Stored items
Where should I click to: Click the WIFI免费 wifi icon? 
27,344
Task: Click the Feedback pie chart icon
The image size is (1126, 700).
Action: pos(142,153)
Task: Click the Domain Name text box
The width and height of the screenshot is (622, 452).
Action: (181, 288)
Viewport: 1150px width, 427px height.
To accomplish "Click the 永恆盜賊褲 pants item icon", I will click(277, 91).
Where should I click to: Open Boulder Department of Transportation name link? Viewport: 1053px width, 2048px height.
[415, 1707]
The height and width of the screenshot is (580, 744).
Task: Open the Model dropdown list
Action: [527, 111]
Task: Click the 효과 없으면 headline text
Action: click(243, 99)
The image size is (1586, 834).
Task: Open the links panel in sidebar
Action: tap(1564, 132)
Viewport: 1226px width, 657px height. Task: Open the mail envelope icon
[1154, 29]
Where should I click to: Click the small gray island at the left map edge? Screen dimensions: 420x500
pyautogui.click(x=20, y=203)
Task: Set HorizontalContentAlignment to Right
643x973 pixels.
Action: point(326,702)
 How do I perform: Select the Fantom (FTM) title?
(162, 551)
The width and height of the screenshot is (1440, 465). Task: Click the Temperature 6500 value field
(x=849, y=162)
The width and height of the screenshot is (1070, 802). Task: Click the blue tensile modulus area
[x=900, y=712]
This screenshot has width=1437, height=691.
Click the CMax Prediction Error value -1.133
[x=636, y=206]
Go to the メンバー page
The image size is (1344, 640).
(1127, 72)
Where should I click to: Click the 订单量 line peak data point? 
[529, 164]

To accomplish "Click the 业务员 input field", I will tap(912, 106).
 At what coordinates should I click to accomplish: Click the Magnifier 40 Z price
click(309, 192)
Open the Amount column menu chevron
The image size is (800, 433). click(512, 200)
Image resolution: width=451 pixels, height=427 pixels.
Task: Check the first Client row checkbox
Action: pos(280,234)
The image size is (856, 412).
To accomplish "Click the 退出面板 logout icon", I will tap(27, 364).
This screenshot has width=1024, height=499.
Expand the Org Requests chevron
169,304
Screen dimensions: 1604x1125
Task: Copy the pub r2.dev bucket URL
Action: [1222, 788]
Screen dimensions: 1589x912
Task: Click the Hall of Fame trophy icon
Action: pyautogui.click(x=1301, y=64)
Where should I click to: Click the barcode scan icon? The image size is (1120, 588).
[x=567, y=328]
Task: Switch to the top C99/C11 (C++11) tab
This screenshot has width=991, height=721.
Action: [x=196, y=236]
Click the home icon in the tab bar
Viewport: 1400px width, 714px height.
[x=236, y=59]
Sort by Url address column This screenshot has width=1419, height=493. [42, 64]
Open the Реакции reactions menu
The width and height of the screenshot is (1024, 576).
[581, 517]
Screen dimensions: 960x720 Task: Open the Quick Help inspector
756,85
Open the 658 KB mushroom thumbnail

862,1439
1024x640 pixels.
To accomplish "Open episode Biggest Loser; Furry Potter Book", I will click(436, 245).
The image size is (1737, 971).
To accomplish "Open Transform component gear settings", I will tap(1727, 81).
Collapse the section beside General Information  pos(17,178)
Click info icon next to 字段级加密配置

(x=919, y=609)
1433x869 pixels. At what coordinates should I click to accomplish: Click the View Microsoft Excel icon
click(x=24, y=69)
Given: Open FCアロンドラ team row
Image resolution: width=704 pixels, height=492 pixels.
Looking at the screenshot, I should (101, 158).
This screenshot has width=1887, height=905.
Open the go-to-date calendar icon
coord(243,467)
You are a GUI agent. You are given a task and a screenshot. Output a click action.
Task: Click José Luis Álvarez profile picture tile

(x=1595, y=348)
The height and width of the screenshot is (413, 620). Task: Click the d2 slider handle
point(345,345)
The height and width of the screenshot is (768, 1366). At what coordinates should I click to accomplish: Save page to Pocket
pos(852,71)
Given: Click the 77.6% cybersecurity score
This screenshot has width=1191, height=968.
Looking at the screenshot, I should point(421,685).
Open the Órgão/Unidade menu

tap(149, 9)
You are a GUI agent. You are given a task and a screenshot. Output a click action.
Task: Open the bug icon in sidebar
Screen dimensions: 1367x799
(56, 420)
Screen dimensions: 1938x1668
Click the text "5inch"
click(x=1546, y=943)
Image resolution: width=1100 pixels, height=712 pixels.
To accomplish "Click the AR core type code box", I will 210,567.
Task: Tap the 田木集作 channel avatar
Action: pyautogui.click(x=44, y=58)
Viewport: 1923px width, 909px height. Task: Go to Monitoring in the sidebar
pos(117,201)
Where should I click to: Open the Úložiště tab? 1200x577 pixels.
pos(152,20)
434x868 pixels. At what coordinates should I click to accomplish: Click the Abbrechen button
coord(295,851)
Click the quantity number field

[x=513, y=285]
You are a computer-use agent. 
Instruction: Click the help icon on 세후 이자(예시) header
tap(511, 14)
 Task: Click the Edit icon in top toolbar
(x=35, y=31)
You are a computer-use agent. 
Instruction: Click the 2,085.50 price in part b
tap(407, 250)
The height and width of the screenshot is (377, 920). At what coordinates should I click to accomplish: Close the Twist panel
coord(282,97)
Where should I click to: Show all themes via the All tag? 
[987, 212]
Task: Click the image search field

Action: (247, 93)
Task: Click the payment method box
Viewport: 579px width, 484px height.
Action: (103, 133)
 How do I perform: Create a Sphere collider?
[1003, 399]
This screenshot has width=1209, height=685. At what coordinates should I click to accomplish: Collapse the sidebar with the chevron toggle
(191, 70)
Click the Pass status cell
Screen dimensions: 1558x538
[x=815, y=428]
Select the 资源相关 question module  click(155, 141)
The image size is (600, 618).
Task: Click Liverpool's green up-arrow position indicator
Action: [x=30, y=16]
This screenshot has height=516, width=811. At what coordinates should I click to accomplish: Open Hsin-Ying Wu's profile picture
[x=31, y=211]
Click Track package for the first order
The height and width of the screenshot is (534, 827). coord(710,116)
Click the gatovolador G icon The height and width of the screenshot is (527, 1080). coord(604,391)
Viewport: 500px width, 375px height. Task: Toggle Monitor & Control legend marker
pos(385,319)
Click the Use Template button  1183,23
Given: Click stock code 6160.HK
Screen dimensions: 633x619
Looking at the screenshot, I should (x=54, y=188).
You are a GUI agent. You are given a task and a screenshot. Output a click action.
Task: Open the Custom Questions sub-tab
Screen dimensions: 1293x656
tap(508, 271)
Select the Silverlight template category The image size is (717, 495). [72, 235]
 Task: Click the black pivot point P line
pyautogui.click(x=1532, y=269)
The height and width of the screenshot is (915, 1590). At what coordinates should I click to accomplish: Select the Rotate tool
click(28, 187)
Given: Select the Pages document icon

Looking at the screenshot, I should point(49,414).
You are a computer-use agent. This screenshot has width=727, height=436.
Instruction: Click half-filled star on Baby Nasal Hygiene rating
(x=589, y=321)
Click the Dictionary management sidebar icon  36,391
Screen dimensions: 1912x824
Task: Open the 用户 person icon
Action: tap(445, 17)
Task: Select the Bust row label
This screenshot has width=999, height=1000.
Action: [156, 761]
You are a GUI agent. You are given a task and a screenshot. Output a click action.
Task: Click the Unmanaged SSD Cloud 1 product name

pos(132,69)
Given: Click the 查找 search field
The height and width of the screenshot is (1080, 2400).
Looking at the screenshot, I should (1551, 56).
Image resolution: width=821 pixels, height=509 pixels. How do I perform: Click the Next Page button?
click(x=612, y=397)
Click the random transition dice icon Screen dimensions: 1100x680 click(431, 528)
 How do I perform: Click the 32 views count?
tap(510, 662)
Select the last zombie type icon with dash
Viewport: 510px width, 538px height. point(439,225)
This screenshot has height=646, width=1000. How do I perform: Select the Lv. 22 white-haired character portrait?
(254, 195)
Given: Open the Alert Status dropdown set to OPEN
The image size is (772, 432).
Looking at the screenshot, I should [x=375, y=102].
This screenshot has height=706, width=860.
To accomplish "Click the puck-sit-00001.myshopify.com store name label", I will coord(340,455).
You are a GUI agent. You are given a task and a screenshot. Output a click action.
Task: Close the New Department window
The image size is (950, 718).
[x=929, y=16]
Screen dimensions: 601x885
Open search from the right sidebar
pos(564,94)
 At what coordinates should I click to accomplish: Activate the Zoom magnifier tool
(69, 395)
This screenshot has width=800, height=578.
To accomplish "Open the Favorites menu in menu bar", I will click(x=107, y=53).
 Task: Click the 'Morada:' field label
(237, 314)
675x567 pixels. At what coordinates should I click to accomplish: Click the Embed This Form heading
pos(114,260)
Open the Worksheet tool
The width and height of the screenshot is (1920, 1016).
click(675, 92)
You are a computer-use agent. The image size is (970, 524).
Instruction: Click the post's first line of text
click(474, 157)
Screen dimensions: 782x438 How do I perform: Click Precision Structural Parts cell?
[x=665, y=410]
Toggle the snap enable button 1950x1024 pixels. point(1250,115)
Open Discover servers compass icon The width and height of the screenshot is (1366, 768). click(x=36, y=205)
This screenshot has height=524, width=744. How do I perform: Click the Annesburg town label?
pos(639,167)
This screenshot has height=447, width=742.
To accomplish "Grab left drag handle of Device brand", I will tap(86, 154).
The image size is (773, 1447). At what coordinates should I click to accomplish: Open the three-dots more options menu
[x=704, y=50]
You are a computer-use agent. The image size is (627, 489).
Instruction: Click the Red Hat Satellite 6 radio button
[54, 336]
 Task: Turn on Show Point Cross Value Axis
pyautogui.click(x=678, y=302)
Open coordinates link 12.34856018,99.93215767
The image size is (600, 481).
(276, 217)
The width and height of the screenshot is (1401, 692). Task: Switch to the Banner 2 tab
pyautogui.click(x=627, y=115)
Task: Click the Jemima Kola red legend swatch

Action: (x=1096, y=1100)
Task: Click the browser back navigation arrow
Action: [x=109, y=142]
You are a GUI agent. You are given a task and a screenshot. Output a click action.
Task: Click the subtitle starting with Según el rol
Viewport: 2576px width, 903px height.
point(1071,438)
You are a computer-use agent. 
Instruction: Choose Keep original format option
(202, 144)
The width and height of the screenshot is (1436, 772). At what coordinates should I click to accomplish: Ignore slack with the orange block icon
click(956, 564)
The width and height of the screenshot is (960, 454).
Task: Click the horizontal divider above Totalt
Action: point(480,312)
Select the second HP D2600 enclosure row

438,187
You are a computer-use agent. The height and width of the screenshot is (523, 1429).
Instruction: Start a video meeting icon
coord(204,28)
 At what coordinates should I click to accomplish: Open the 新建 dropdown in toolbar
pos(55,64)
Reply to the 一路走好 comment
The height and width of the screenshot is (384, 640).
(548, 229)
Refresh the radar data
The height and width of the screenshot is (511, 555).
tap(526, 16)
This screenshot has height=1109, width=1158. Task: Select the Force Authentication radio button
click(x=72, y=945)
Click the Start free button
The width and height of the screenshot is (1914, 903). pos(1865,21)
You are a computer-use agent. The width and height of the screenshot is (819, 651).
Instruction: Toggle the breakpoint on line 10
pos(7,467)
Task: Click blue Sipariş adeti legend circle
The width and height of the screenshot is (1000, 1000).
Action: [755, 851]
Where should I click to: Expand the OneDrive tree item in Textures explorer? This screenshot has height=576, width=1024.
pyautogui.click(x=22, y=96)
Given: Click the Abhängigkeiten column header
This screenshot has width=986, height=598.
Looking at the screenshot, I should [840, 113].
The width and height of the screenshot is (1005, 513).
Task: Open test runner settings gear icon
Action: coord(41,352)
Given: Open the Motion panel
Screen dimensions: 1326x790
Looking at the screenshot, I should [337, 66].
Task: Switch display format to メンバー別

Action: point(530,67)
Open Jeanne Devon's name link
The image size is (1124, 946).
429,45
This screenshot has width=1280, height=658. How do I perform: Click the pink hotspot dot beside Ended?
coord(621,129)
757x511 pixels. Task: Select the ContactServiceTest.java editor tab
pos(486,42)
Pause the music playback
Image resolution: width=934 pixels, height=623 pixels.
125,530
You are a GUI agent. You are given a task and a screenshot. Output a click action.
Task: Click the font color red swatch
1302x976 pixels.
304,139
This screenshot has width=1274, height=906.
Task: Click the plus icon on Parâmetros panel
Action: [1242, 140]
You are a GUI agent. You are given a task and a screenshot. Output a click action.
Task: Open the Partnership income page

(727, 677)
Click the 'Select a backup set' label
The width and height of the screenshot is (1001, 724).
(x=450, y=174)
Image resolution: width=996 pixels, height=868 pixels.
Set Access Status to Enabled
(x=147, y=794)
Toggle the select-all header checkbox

Task details: For the string "computer", search the preceding data and copy every line that includes it.

Task answer:
You are a computer-use agent. 
You are a computer-use agent. 
You are a computer-use agent. This screenshot has width=727, height=436.
You are a computer-use agent. The image size is (970, 524).
You are a computer-use agent. The image size is (627, 489).
You are a computer-use agent. 
You are a computer-use agent. The height and width of the screenshot is (523, 1429).
You are a computer-use agent. The width and height of the screenshot is (819, 651).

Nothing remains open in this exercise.